You wrote, "Water is relatively cheap (the cheapest commodity, in fact, due in part because it's necessary to sustain life)."

Actually the effect of water being necessary to life is the exact opposite - it gives water most of the value that it has. As to why it is "cheap", that is because it is generally abundant. The governing theory is called marginal utility:

The paradox of water and diamonds

The “law” of diminishing marginal utility is said to explain the “paradox of water and diamonds”, most commonly associated with Adam Smith<13> (though recognized by earlier thinkers).<14> Human beings cannot even survive without water, whereas diamonds were in Smith's day mere ornamentation or engraving bits. Yet water had a very small price, and diamonds a very large price, by any normal measure. Marginalists explained that it is the marginal usefulness of any given quantity that matters, rather than the usefulness of a class or of a totality. For most people, water was sufficiently abundant that the loss or gain of a gallon would withdraw or add only some very minor use if any; whereas diamonds were in much more restricted supply, so that the lost or gained use were much greater.

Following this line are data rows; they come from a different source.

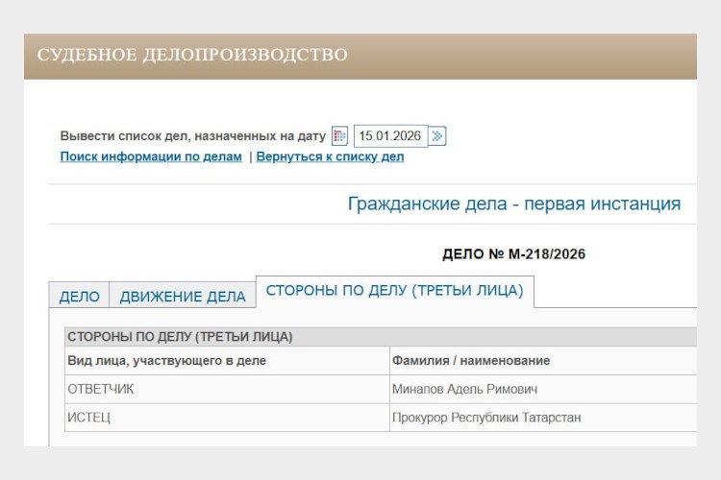Select the 'СТОРОНЫ ПО ДЕЛУ (ТРЕТЬИ ЛИЦА)' tab
The width and height of the screenshot is (721, 480).
click(x=394, y=291)
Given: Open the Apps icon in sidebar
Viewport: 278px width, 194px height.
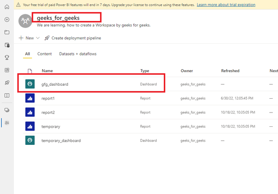Looking at the screenshot, I should coord(7,70).
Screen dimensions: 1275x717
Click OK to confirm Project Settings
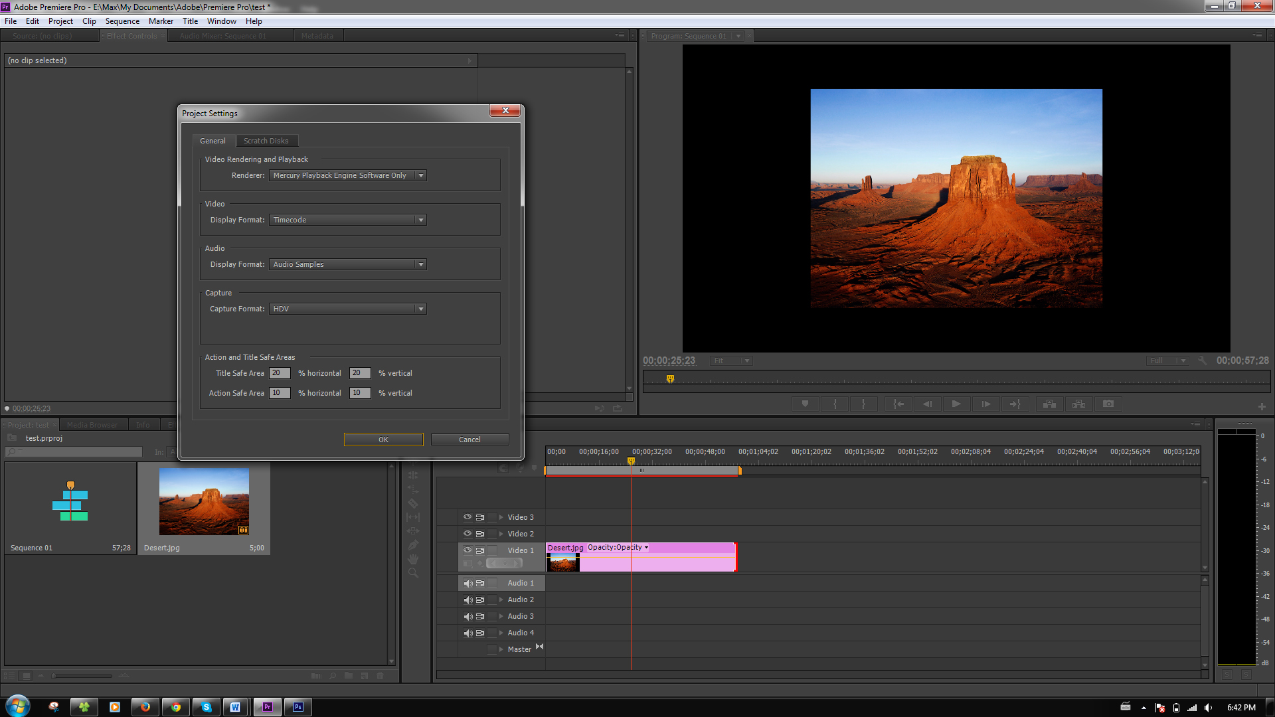pos(384,439)
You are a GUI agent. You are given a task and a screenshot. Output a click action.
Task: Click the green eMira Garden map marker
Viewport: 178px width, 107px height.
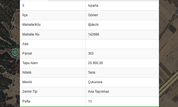15,52
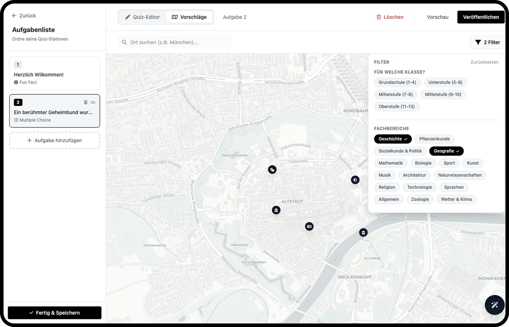Click the Ort suchen search field
Image resolution: width=509 pixels, height=327 pixels.
pos(174,42)
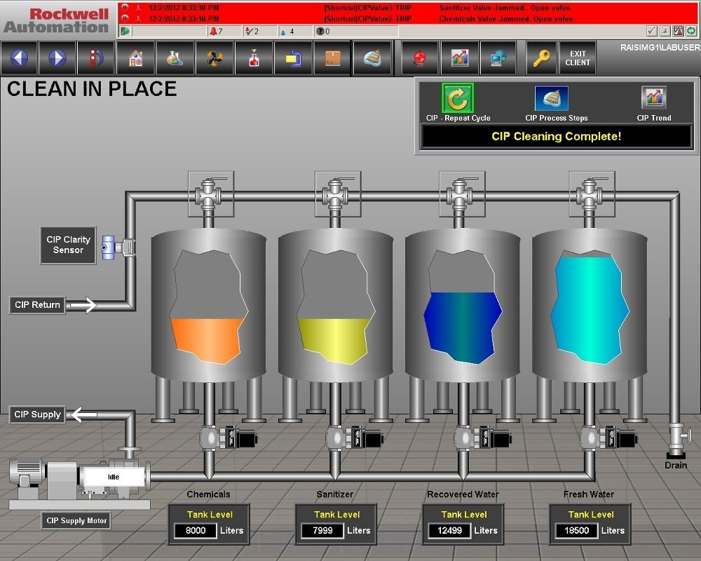Click the broom cleaning icon in toolbar
This screenshot has height=561, width=701.
tap(374, 58)
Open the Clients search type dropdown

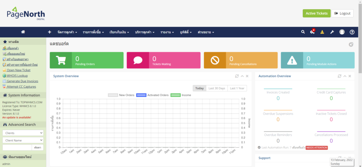click(23, 133)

That is not to say that the price of any good or service is simply a function of the marginal utility that it has for any one individual nor for some ostensibly typical individual. Rather, individuals are willing to trade based upon the respective marginal utilities of the goods that they have or desire (with these marginal utilities being distinct for each potential trader), and prices thus develop constrained by these marginal utilities.

The “law” is not about geology or cosmology, so does not tell us such things as why diamonds are naturally less abundant on the earth than is water, but helps us to understand how relative abundance affects the value imputed to a given diamond and the price of diamonds in a market.
http://en.wikipedia.org/wiki/Marginalism#The_paradox_of_water_and_diamonds


The actual valuation in different circumstances is more complicated and involves several variables, but I think you get the gist.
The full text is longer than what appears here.